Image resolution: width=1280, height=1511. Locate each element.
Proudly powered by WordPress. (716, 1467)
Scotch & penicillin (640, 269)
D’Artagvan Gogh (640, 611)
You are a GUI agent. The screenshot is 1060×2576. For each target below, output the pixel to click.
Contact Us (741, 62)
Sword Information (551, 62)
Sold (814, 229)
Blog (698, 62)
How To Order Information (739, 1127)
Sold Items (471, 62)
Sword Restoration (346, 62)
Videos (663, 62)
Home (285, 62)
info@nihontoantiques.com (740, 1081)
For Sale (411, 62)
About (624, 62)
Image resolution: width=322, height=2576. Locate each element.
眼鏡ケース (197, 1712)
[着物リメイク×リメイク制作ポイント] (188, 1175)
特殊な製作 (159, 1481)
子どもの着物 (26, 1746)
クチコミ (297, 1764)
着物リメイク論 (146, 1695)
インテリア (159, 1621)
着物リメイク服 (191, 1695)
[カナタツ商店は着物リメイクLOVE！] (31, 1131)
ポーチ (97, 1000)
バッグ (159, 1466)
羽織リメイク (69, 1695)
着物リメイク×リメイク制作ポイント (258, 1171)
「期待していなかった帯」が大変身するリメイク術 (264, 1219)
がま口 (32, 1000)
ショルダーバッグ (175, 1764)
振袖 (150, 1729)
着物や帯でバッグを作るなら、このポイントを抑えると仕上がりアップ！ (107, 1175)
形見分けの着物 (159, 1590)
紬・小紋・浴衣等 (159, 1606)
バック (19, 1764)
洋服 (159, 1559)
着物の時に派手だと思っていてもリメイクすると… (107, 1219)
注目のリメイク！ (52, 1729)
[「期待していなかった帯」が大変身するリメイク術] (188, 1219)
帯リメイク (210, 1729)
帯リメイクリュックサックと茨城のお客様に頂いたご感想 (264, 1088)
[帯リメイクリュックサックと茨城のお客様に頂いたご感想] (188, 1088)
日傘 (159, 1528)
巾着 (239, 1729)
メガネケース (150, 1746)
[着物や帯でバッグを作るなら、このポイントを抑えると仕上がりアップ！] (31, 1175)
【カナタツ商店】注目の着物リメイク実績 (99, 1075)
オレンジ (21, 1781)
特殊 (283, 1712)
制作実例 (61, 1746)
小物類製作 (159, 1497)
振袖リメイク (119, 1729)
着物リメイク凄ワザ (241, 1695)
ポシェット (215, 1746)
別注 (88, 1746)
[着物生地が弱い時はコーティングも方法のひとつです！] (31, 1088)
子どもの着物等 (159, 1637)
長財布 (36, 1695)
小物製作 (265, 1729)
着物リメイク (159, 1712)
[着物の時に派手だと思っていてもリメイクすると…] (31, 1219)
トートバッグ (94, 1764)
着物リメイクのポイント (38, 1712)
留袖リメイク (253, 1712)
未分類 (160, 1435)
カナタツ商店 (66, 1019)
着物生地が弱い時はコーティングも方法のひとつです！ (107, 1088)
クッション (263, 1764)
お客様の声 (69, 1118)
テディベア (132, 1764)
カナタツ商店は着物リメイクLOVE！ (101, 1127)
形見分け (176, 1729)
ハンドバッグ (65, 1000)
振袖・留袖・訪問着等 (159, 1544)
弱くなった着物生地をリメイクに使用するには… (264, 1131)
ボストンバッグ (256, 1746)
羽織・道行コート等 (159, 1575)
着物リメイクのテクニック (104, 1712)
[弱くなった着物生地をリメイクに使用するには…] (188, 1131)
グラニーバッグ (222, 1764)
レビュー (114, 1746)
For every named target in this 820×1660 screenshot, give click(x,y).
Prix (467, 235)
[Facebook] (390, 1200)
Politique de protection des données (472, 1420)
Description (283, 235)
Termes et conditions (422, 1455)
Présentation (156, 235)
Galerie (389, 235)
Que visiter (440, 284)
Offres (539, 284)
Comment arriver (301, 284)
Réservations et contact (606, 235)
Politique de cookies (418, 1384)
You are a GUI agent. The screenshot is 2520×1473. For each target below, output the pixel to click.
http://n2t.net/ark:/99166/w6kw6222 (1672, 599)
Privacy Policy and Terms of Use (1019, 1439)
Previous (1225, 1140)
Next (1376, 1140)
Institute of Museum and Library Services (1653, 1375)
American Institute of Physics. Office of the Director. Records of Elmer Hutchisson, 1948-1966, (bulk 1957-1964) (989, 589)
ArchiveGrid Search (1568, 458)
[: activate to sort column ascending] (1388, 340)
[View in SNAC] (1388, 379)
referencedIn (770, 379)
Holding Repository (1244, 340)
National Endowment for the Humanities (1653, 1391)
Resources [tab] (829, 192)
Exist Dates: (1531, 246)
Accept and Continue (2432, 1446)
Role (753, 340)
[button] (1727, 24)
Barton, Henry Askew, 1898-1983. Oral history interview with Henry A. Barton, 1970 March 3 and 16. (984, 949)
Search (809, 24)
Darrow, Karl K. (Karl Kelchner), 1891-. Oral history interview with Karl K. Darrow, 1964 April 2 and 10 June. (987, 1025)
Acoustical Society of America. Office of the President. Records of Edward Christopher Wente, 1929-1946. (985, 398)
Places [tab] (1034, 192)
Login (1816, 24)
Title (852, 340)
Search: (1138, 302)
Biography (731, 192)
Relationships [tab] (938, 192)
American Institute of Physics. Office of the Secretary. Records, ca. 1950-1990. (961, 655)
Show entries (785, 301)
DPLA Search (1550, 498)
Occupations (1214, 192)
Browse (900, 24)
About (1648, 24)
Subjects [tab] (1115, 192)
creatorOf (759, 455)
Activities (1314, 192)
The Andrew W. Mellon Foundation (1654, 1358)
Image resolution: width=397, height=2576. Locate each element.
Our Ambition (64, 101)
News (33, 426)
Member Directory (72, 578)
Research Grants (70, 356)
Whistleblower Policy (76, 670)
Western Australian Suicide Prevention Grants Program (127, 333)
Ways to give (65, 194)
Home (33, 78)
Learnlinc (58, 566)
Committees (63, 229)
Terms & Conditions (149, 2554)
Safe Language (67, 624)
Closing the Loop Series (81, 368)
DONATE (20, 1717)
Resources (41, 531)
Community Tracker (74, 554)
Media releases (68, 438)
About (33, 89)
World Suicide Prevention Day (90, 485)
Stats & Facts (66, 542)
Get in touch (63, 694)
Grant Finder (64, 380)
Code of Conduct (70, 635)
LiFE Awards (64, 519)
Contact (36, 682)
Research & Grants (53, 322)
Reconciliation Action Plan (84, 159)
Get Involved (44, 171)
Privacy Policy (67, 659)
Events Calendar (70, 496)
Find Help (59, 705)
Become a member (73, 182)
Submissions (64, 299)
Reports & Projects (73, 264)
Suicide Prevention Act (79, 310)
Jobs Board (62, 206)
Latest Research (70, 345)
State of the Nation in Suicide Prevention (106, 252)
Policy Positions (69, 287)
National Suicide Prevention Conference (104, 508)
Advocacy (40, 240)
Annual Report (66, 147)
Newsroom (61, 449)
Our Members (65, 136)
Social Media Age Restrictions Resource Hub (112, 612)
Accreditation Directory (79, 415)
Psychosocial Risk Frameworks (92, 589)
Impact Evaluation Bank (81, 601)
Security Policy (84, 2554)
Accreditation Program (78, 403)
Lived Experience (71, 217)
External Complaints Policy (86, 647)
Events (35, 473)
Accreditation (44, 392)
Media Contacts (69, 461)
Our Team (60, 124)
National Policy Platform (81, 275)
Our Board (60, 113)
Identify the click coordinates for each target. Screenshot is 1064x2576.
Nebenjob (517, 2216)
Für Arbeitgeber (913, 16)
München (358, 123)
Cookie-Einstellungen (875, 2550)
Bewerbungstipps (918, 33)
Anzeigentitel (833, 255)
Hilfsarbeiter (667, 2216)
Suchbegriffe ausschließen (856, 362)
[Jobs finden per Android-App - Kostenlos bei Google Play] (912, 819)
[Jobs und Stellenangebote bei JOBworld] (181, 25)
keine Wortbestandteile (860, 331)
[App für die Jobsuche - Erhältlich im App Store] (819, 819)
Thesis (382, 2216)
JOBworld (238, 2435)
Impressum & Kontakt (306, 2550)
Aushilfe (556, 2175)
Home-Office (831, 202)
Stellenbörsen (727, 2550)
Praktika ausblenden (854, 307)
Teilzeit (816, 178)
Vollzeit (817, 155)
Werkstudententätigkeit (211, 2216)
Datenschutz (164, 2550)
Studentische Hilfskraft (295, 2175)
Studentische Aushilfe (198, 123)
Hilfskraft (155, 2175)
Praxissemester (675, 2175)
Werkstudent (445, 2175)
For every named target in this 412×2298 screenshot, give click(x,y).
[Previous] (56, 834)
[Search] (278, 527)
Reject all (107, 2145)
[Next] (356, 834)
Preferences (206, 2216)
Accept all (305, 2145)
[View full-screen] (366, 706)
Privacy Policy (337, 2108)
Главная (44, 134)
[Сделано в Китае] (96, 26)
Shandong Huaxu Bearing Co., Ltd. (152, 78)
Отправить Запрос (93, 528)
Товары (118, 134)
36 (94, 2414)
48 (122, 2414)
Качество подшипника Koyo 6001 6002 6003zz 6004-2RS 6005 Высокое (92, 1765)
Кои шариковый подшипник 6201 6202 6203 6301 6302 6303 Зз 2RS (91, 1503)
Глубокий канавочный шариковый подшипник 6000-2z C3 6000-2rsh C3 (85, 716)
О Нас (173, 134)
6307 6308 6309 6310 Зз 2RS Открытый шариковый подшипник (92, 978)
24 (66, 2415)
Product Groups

————————

ASSIGNMENT: Within the listing above, locate the line containing "Code of Conduct (70, 635)" and the line containing "Reject all (107, 2145)". Reproduce those two lines and all lines between them exactly, with nothing added.

SOLUTION:
Code of Conduct (70, 635)
LiFE Awards (64, 519)
Contact (36, 682)
Research & Grants (53, 322)
Reconciliation Action Plan (84, 159)
Get Involved (44, 171)
Privacy Policy (67, 659)
Events Calendar (70, 496)
Find Help (59, 705)
Become a member (73, 182)
Submissions (64, 299)
Reports & Projects (73, 264)
Suicide Prevention Act (79, 310)
Jobs Board (62, 206)
Latest Research (70, 345)
State of the Nation in Suicide Prevention (106, 252)
Policy Positions (69, 287)
National Suicide Prevention Conference (104, 508)
Advocacy (40, 240)
Annual Report (66, 147)
Newsroom (61, 449)
Our Members (65, 136)
Social Media Age Restrictions Resource Hub (112, 612)
Accreditation Directory (79, 415)
Psychosocial Risk Frameworks (92, 589)
Impact Evaluation Bank (81, 601)
Security Policy (84, 2554)
Accreditation Program (78, 403)
Lived Experience (71, 217)
External Complaints Policy (86, 647)
Events (35, 473)
Accreditation (44, 392)
Media Contacts (69, 461)
Our Team (60, 124)
National Policy Platform (81, 275)
Our Board (60, 113)
Identify the click coordinates for each target. Screenshot is 1064x2576.
Nebenjob (517, 2216)
Für Arbeitgeber (913, 16)
München (358, 123)
Cookie-Einstellungen (875, 2550)
Bewerbungstipps (918, 33)
Anzeigentitel (833, 255)
Hilfsarbeiter (667, 2216)
Suchbegriffe ausschließen (856, 362)
[Jobs finden per Android-App - Kostenlos bei Google Play] (912, 819)
[Jobs und Stellenangebote bei JOBworld] (181, 25)
keine Wortbestandteile (860, 331)
[App für die Jobsuche - Erhältlich im App Store] (819, 819)
Thesis (382, 2216)
JOBworld (238, 2435)
Impressum & Kontakt (306, 2550)
Aushilfe (556, 2175)
Home-Office (831, 202)
Stellenbörsen (727, 2550)
Praktika ausblenden (854, 307)
Teilzeit (816, 178)
Vollzeit (817, 155)
Werkstudententätigkeit (211, 2216)
Datenschutz (164, 2550)
Studentische Hilfskraft (295, 2175)
Studentische Aushilfe (198, 123)
Hilfskraft (155, 2175)
Praxissemester (675, 2175)
Werkstudent (445, 2175)
For every named target in this 412×2298 screenshot, give click(x,y).
[Previous] (56, 834)
[Search] (278, 527)
Reject all (107, 2145)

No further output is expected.